Their role in the instruction and conditioning of children is only an obvious starting-point; as Kenneth Gross explains in his introduction to this volume, the study ‘becomes a way of exploring the life of our own thoughts and instincts, the life of our words and ideas…’ The characteristically tenuous speculative leaps of Sigmund Freud’s essay, ‘The Uncanny’, which attributes the animistic pull of malevolent bogeymen and the ‘safe places’ of sleep to homesickness for the womb, are a case in point. Other essays, like Baudelaire’s reflections on ‘The Philosophy of Toys’, are altogether warmer and more affecting:
‘The child, like the populace besieging the Tuileries, makes a last supreme effort; finally he prises it open, for he is the stronger party. But where is its soul? This moment marks the beginnings of stupor and melancholy.’

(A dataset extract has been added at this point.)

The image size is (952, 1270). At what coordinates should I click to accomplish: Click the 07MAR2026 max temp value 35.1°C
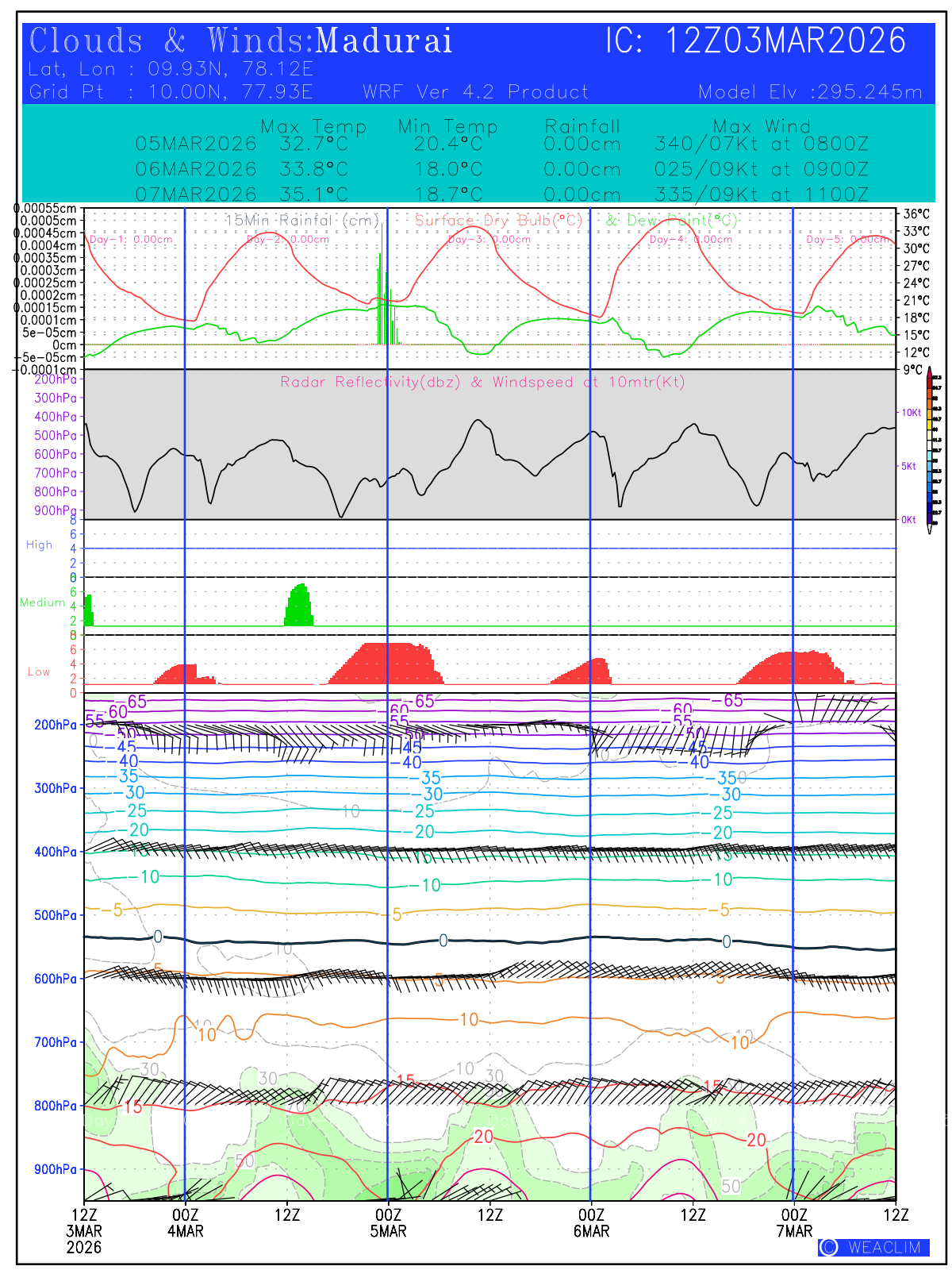coord(313,194)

Nearly all the writers featured in On Dolls predate the computer age. One wonders what the likes of Freud, Franz Kafka or Walter Benjamin might have made of our generation’s electronic marionettes, such as the ludicrous keychain-sized virtual pet, the Tamagotchi, or the Japanese robot-doll that says ‘I love you’ to elderly widows - surely the bleakest, most heartbreaking toy ever conceived. They might perhaps have felt a little of the traditionalist’s resentment towards toys that, for want of a better phrase, do stuff - the point, with dolls, is that their dumbness forces you to invent a life for them.
Roboticism was only the tip of the iceberg: in the digital era, the doll need not be a physical thing at all, as anyone with a passing familiarity with gaming will tell you. Consider, for example, the Football Manager simulation game, where you can train up an imaginary footballer, give him encouragement and praise, and watch him - so to speak - grow. Meanwhile the proliferation of social media has enabled us to make playthings out of our selves, reprising an age-old obsession with doppelgangers and body doubles through Instagram filters and microblogs; though it would probably be a stretch too far to locate, in the development of increasingly mediated online identities, a regressive current of what Freud called primitive narcissism.
We are not quite in the realm of nostalgia - whatever else may have come along, dolls of the old sort are still with us - but neither would it be excessively sentimental to bemoan the attenuation, amid the 24-hour din of digital culture, of the capacity for that quiet, solitary contemplation that is so conducive to creative engagement, and so essential for both child development and adult sanity.
On Dolls, edited by Kenneth Gross, is published by Notting Hill Editions.